_Assigned task:_ Duplicate the passage from "Professional career" to "on April 27." in the text on Jonte Green's football career.

_Source extract:_
---
Jonte Green (born July 19, 1989) is a former American football cornerback. He was most recently a member of the Ottawa Redblacks of the Canadian Football League (CFL). He was selected in the sixth round, 196th overall, by the Detroit Lions in the 2012 NFL Draft. He played college football at New Mexico State. He has also been a member of the Detroit Lions, Buffalo Bills, Arizona Cardinals and Winnipeg Blue Bombers.

Professional career

Detroit Lions
Green was drafted by the Detroit Lions of the NFL in the 6th round of the 2012 NFL Draft, 196th overall. Green made an appearance in 24 games over his first two seasons in the NFL, accumulating 38 tackles, 7 pass defenses, 1 quarterback sack and 1 interception. He was released on August 26, 2014, two weeks prior to the start of the 2014 NFL season.

Buffalo Bills
On January 15, 2015, Green signed a futures contract with the Buffalo Bills. He was waived on April 27.

Arizona Cardinals
The Arizona Cardinals signed Green on August 4, 2015. He was waived on September 5 as part of the final roster cuts before the start of the 2015 season.

Winnipeg Blue Bombers 
Green signed with the Winnipeg Blue Bombers of the Canadian Football League (CFL) on February 22, 2016. He took part in training camp and preseason, but was released by the Bombers on June 18, 2016 prior to the start of the 2016 season.
---
_Data section:_
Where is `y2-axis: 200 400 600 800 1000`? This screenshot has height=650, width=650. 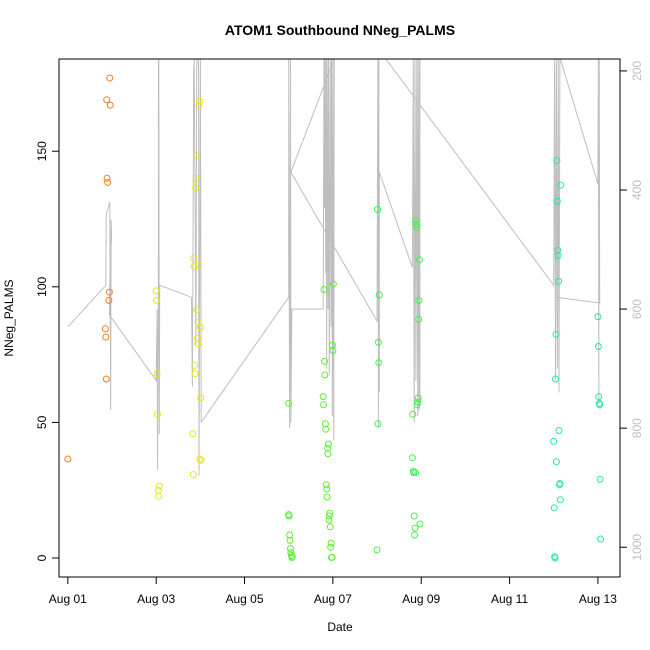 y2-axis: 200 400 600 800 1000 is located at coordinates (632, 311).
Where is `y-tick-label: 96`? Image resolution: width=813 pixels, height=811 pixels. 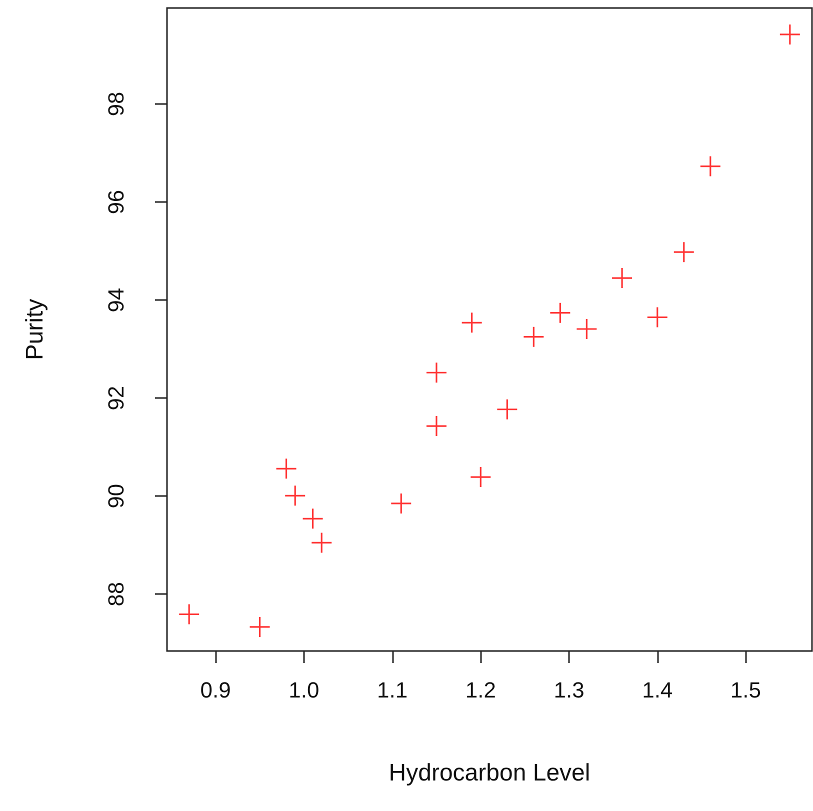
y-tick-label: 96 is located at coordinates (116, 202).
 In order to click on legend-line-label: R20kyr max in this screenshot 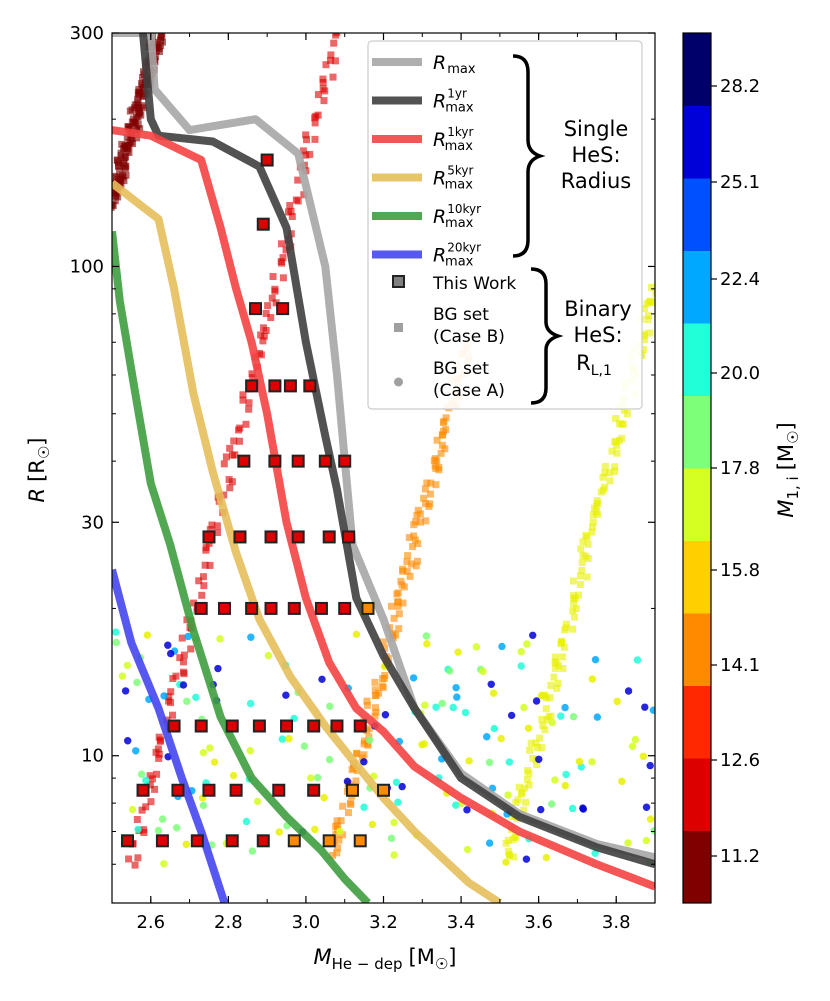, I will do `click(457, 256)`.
---
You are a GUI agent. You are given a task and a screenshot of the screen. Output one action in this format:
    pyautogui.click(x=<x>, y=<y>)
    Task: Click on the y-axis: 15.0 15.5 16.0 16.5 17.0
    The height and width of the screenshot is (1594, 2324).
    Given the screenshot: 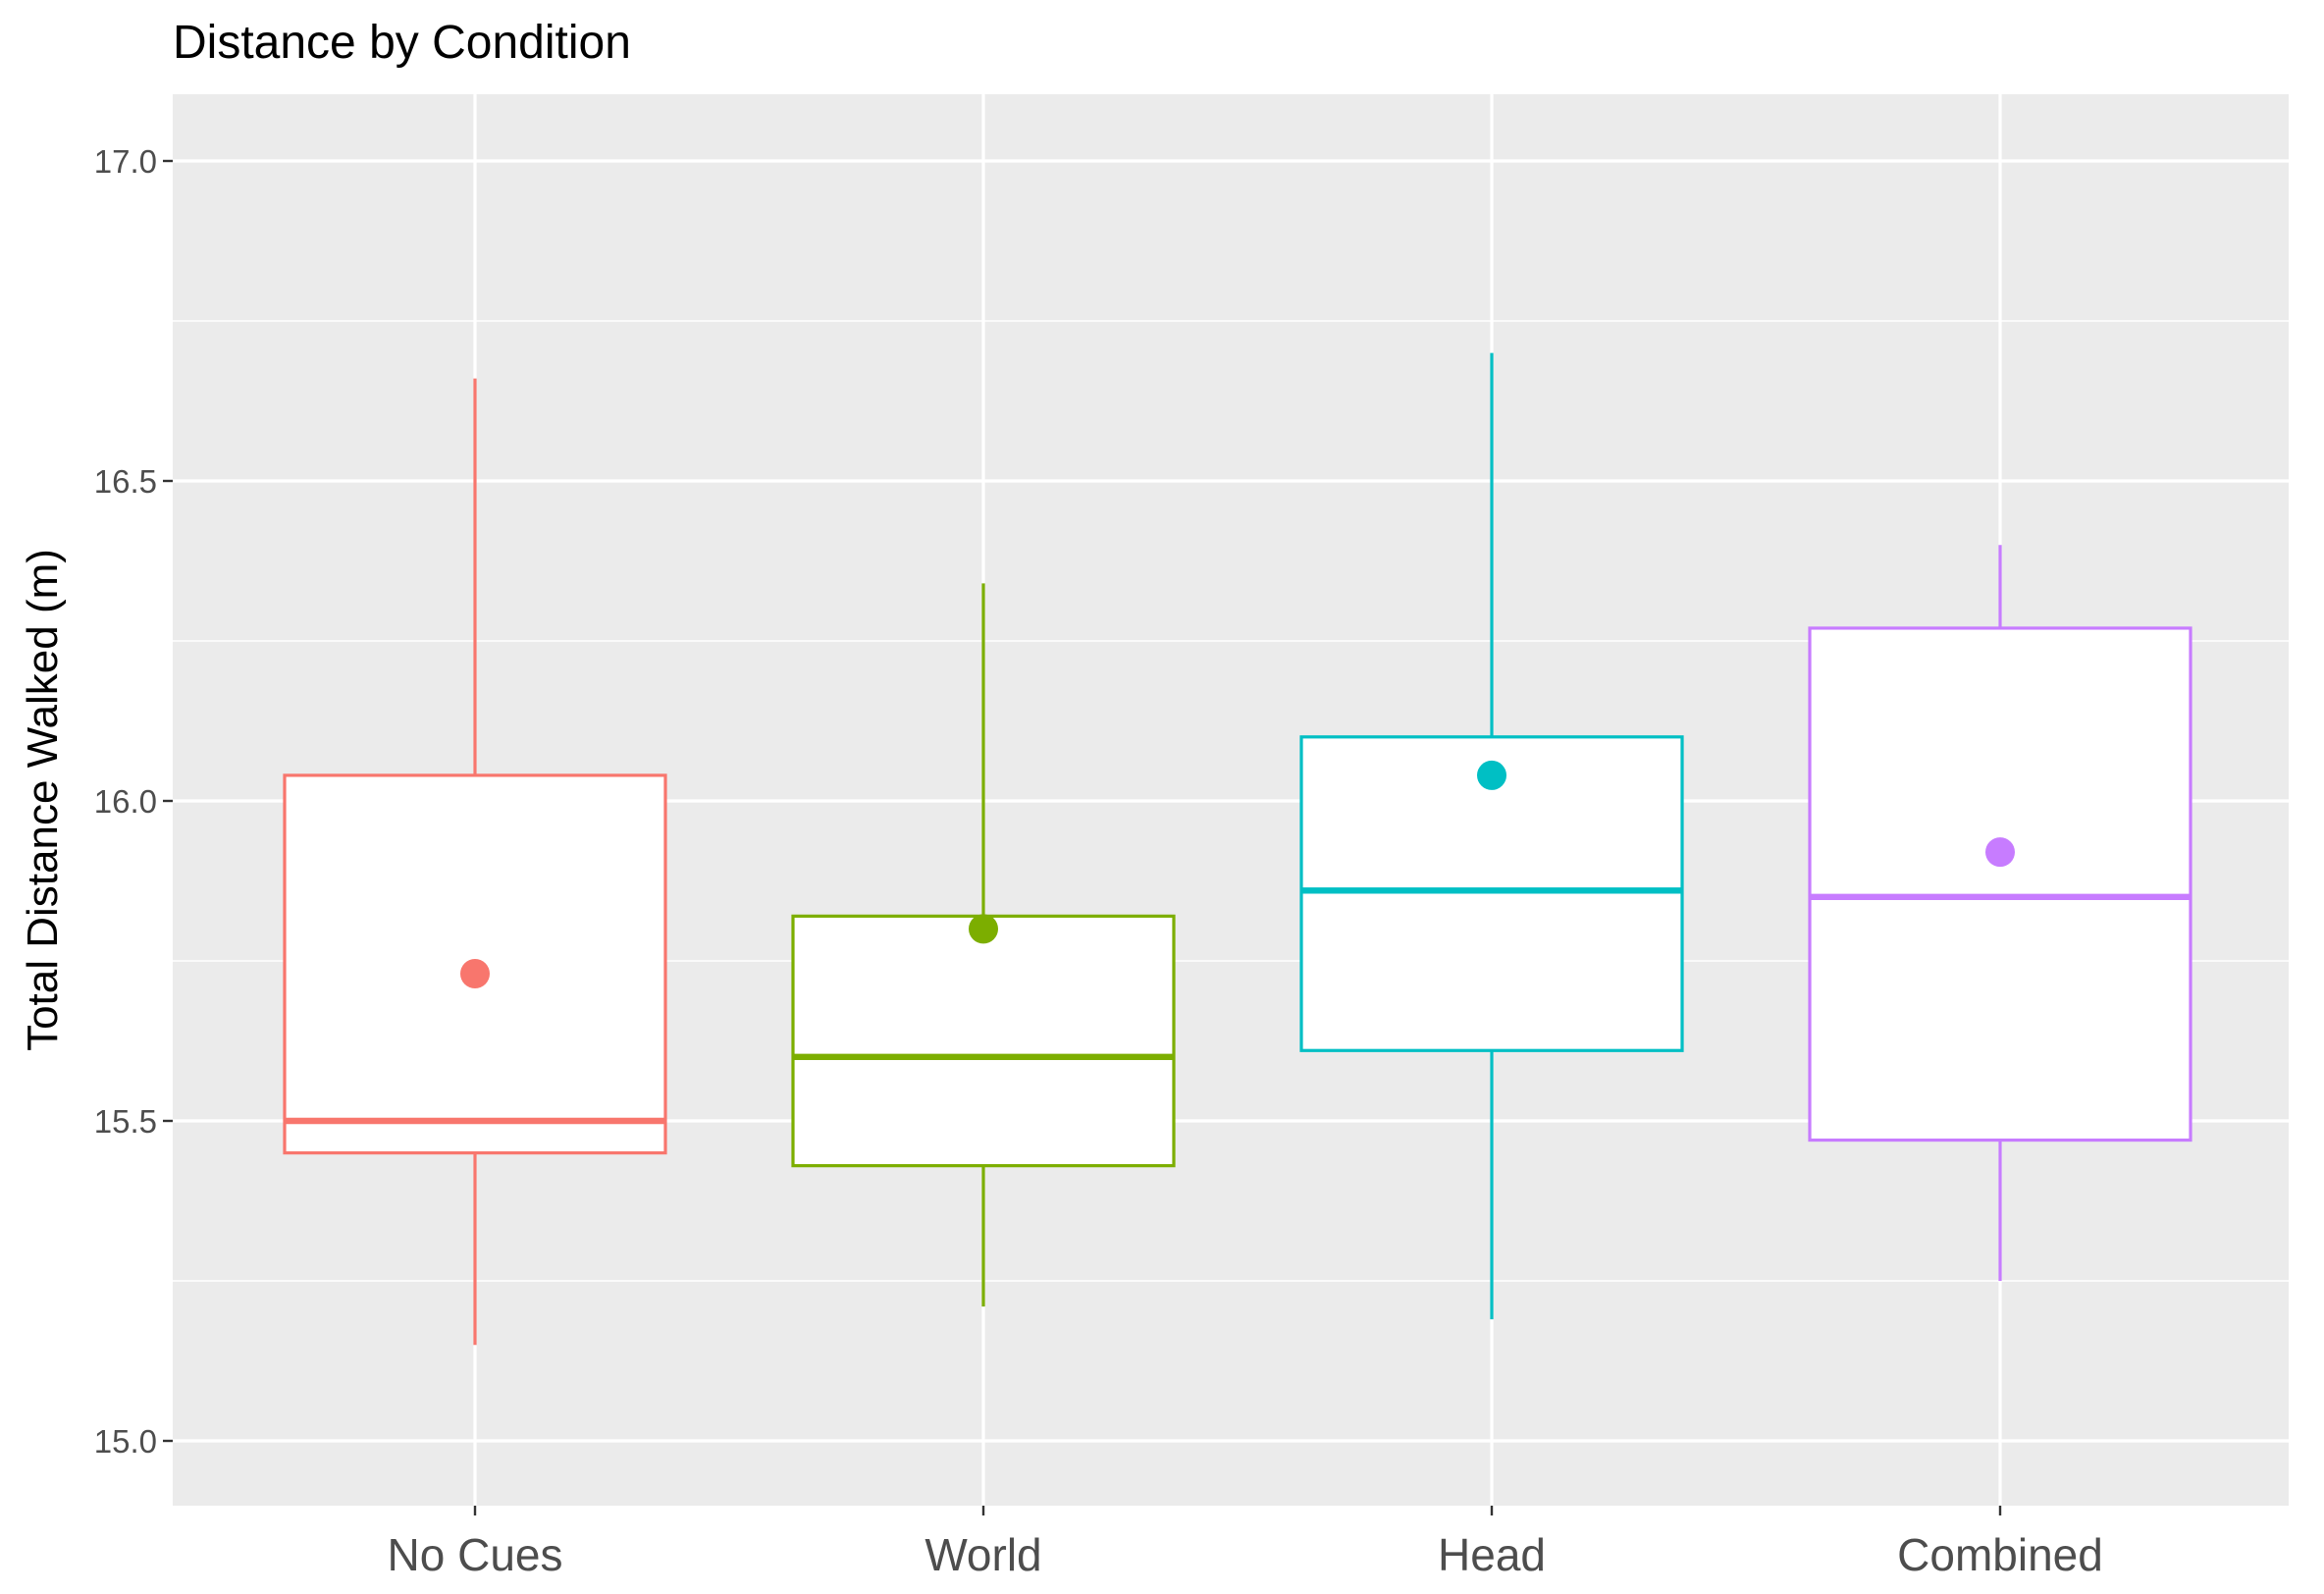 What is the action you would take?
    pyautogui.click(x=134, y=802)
---
_Your response:_
Professional career

Detroit Lions
Green was drafted by the Detroit Lions of the NFL in the 6th round of the 2012 NFL Draft, 196th overall. Green made an appearance in 24 games over his first two seasons in the NFL, accumulating 38 tackles, 7 pass defenses, 1 quarterback sack and 1 interception. He was released on August 26, 2014, two weeks prior to the start of the 2014 NFL season.

Buffalo Bills
On January 15, 2015, Green signed a futures contract with the Buffalo Bills. He was waived on April 27.